PROBLEM —
Write out the rows below, from the first line through the line containing "point(22,214)", as a JSON list of strings with one string per line and blank lines omitted.

* START *

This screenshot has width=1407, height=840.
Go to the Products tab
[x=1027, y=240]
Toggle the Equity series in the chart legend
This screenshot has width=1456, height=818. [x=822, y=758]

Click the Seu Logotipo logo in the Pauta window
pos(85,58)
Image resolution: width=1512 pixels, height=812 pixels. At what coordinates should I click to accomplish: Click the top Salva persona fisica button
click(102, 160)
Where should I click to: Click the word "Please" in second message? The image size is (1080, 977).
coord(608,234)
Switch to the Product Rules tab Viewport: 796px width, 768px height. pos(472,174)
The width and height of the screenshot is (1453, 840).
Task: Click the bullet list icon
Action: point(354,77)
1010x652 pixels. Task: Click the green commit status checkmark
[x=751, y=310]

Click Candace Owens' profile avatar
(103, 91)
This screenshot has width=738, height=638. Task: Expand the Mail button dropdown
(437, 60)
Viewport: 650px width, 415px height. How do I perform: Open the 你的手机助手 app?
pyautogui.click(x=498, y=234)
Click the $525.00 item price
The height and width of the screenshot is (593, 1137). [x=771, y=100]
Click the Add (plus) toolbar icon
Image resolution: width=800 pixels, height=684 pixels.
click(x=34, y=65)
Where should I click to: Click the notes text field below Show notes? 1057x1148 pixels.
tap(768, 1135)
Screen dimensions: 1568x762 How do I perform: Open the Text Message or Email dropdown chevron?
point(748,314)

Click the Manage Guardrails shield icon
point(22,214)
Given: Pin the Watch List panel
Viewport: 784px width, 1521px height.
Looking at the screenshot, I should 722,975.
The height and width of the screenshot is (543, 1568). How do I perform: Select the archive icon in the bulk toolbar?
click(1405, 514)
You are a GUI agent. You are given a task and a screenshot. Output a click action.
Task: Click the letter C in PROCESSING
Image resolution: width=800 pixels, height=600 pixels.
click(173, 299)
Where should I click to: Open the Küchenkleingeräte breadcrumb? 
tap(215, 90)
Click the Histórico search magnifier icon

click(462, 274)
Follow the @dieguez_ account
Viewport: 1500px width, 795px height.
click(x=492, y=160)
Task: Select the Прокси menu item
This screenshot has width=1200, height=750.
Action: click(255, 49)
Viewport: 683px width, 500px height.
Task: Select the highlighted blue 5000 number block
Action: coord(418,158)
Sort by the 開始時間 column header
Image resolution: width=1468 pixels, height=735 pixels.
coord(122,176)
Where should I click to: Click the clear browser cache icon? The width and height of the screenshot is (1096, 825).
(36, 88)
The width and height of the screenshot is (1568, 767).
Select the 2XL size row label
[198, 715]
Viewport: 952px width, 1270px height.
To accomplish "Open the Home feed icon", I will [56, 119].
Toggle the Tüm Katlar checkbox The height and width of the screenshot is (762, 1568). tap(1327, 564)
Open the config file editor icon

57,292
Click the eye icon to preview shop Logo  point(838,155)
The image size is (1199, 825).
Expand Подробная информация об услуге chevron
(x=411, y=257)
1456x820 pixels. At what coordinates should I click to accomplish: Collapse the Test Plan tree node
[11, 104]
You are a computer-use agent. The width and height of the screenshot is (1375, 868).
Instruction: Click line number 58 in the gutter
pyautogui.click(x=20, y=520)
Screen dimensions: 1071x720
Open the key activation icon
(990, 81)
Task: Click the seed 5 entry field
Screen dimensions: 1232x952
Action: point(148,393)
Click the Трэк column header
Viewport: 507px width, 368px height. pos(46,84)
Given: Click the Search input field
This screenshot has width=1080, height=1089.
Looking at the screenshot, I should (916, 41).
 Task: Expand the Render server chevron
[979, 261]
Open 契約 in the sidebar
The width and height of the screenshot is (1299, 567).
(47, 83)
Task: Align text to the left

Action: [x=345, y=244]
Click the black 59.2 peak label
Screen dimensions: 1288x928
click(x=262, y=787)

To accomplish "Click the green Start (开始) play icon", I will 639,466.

* END *

RESPONSE —
[
  "This screenshot has width=1407, height=840.",
  "Go to the Products tab",
  "[x=1027, y=240]",
  "Toggle the Equity series in the chart legend",
  "This screenshot has width=1456, height=818. [x=822, y=758]",
  "Click the Seu Logotipo logo in the Pauta window",
  "pos(85,58)",
  "Image resolution: width=1512 pixels, height=812 pixels. At what coordinates should I click to accomplish: Click the top Salva persona fisica button",
  "click(102, 160)",
  "Where should I click to: Click the word \"Please\" in second message? The image size is (1080, 977).",
  "coord(608,234)",
  "Switch to the Product Rules tab Viewport: 796px width, 768px height. pos(472,174)",
  "The width and height of the screenshot is (1453, 840).",
  "Task: Click the bullet list icon",
  "Action: point(354,77)",
  "1010x652 pixels. Task: Click the green commit status checkmark",
  "[x=751, y=310]",
  "Click Candace Owens' profile avatar",
  "(103, 91)",
  "This screenshot has width=738, height=638. Task: Expand the Mail button dropdown",
  "(437, 60)",
  "Viewport: 650px width, 415px height. How do I perform: Open the 你的手机助手 app?",
  "pyautogui.click(x=498, y=234)",
  "Click the $525.00 item price",
  "The height and width of the screenshot is (593, 1137). [x=771, y=100]",
  "Click the Add (plus) toolbar icon",
  "Image resolution: width=800 pixels, height=684 pixels.",
  "click(x=34, y=65)",
  "Where should I click to: Click the notes text field below Show notes? 1057x1148 pixels.",
  "tap(768, 1135)",
  "Screen dimensions: 1568x762 How do I perform: Open the Text Message or Email dropdown chevron?",
  "point(748,314)",
  "Click the Manage Guardrails shield icon",
  "point(22,214)"
]